1. Persepolis (2007)



IMDb: 8.0

Bruce Lee’nin öğrencisi olmak üzere hayallerle dolu olan küçük Marji, ihtilal sonrası her geçen gün muhafazakarlaşan İran’da ömrünün nasıl değiştiğini, özgürlüklerini ve haklarını nasıl kaybettiğini bize siyah beyaz estetik karelerde anlatıyor. 

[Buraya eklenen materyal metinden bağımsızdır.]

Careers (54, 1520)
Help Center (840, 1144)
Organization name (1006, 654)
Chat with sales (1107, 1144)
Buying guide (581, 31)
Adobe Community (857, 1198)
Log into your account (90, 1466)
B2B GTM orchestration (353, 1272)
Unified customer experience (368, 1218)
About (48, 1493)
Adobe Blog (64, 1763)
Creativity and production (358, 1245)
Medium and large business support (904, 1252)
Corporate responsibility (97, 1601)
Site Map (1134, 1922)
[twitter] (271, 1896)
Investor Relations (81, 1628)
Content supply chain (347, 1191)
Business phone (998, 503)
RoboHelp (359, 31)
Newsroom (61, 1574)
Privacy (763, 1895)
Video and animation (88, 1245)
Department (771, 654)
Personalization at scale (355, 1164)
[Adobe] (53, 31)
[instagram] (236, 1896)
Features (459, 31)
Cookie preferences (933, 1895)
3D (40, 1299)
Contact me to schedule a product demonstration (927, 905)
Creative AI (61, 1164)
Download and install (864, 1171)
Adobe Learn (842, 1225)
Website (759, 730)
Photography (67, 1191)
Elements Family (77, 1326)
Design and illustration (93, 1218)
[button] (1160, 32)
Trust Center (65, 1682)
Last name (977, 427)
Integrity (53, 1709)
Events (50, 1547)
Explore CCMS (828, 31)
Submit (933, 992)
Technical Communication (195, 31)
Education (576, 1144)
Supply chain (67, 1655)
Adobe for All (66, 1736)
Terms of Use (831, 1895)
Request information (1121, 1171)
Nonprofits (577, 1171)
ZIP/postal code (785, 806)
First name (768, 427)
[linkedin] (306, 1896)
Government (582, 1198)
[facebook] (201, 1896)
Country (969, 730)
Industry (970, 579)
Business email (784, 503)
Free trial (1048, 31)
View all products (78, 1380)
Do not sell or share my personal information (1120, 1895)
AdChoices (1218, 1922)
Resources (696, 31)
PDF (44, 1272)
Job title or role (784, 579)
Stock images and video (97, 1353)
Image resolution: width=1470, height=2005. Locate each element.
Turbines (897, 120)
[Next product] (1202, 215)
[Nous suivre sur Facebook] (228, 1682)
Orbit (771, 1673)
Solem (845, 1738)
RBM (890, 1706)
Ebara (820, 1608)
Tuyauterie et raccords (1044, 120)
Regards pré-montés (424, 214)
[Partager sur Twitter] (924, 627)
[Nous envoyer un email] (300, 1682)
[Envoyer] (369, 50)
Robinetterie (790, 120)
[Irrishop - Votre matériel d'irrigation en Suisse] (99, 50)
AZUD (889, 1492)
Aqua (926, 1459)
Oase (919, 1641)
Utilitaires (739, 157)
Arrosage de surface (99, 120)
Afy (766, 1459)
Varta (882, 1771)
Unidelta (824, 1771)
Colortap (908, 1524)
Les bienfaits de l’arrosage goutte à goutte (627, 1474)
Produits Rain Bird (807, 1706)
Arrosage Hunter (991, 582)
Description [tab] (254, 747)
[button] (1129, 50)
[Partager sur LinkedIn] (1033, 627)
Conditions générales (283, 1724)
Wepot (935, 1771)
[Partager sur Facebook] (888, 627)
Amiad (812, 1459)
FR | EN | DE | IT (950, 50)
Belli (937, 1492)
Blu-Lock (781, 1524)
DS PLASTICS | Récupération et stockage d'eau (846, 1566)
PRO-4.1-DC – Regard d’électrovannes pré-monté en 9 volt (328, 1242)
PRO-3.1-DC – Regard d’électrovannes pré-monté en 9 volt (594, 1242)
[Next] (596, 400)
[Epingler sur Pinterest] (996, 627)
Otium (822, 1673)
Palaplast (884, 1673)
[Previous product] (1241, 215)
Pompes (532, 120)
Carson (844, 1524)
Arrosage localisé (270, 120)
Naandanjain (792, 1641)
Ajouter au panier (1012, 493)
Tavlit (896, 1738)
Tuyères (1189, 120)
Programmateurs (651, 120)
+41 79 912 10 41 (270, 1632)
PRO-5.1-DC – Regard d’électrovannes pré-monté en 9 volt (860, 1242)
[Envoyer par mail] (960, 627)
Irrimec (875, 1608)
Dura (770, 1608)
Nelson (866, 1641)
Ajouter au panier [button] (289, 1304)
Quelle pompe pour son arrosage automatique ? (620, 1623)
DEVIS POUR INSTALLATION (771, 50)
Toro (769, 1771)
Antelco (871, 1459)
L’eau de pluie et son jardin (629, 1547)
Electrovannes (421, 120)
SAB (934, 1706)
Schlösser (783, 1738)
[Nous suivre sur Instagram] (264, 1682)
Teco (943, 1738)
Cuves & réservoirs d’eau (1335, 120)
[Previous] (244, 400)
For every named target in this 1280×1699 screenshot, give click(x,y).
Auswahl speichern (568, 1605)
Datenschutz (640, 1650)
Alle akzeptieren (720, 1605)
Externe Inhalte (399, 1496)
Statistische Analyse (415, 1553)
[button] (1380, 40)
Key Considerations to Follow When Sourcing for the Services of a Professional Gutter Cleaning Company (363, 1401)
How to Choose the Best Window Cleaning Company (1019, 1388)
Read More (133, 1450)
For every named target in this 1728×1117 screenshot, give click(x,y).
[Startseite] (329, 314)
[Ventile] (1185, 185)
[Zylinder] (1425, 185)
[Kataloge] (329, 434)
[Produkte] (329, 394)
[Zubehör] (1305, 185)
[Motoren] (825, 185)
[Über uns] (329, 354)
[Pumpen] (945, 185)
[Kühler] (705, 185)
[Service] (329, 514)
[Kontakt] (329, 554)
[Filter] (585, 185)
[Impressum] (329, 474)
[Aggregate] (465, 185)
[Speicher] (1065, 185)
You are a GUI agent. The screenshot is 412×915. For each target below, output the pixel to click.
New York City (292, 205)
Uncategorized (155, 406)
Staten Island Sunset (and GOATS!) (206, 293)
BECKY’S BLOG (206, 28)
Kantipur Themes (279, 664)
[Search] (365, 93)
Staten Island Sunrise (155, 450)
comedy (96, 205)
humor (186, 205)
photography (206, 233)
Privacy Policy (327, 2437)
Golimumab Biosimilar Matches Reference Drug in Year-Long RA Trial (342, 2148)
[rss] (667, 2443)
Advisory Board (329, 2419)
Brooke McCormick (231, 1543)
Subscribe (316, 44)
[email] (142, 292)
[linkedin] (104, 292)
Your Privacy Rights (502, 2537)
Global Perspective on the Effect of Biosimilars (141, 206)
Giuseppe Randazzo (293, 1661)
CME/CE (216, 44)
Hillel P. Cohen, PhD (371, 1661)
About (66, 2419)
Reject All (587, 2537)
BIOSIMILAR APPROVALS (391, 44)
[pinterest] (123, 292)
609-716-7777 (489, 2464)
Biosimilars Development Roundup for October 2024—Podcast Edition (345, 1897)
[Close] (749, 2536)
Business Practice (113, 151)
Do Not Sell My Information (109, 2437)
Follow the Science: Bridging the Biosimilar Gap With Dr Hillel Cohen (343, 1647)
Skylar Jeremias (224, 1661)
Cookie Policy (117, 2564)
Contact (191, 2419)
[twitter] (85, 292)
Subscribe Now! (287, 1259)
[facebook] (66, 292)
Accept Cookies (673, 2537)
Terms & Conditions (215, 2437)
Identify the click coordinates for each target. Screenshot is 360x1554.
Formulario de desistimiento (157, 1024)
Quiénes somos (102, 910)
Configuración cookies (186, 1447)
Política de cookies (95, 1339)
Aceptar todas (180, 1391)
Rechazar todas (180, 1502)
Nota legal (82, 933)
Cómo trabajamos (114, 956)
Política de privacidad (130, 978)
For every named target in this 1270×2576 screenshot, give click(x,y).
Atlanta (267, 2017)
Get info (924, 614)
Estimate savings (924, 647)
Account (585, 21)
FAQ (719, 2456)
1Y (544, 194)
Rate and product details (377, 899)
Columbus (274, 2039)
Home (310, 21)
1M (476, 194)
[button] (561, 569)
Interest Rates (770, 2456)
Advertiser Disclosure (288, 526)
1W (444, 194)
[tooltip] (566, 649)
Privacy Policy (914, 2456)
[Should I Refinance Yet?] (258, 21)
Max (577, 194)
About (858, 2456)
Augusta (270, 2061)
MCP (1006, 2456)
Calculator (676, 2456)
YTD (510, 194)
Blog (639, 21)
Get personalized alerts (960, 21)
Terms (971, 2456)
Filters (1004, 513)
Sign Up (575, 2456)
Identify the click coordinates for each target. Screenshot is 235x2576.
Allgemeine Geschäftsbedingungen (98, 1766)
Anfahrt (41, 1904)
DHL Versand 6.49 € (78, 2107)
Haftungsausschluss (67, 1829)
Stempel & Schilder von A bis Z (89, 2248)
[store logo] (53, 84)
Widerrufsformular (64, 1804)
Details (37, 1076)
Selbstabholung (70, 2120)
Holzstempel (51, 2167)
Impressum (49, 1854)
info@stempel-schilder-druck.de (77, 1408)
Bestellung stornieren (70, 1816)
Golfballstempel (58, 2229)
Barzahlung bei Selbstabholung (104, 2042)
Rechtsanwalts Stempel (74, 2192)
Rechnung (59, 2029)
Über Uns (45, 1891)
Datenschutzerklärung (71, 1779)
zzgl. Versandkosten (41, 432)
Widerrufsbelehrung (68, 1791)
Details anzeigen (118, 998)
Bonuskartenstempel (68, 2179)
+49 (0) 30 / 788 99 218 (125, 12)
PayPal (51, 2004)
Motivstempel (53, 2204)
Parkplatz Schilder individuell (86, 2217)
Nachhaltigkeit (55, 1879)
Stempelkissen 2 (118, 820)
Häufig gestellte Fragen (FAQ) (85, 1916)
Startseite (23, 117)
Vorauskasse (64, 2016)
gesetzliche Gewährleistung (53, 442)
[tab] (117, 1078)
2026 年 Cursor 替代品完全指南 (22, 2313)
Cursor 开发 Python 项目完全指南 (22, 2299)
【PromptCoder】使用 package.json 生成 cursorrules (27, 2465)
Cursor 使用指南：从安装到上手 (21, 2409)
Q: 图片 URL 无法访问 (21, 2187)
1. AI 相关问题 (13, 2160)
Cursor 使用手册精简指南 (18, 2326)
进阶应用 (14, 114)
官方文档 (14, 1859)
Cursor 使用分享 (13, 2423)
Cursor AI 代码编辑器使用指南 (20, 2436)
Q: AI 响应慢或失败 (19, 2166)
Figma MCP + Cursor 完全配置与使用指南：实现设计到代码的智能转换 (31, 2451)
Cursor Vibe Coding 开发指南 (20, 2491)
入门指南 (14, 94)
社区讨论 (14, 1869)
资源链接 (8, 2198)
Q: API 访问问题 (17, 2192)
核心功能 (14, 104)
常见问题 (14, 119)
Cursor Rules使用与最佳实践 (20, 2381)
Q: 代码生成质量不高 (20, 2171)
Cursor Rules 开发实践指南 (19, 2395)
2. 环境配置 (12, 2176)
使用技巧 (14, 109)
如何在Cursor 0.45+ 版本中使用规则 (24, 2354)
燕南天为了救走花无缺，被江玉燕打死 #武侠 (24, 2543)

İran’da 6 kıymetli sahnesi sansürlense de gösterime girmeyi başaran Persepolis, İran Farabi Fonu isimli örgütün yazdığı tehditvari mektuba karşın 2007 Cannes Sinema Festivali’nde gösterilir. Fakat birebir durum Bangkok Sinema Festivali’nde de yaşanır ve sinema, şenliğin organizatörleri ile İran Büyükelçiliği’nin yaptığı görüşme sonrasında şenlikten kaldırılır.

İran’da yaşananlar üzerinden üniversal bir özgürlük haykırışı sunan Persepolis’in sinemasıyla birlikte çizgi romanı da başta İslam ülkeleri olmak üzere pek çok yerde ya yasaklanmış ya da belirli kısımları sansüre kurban gitmiştir.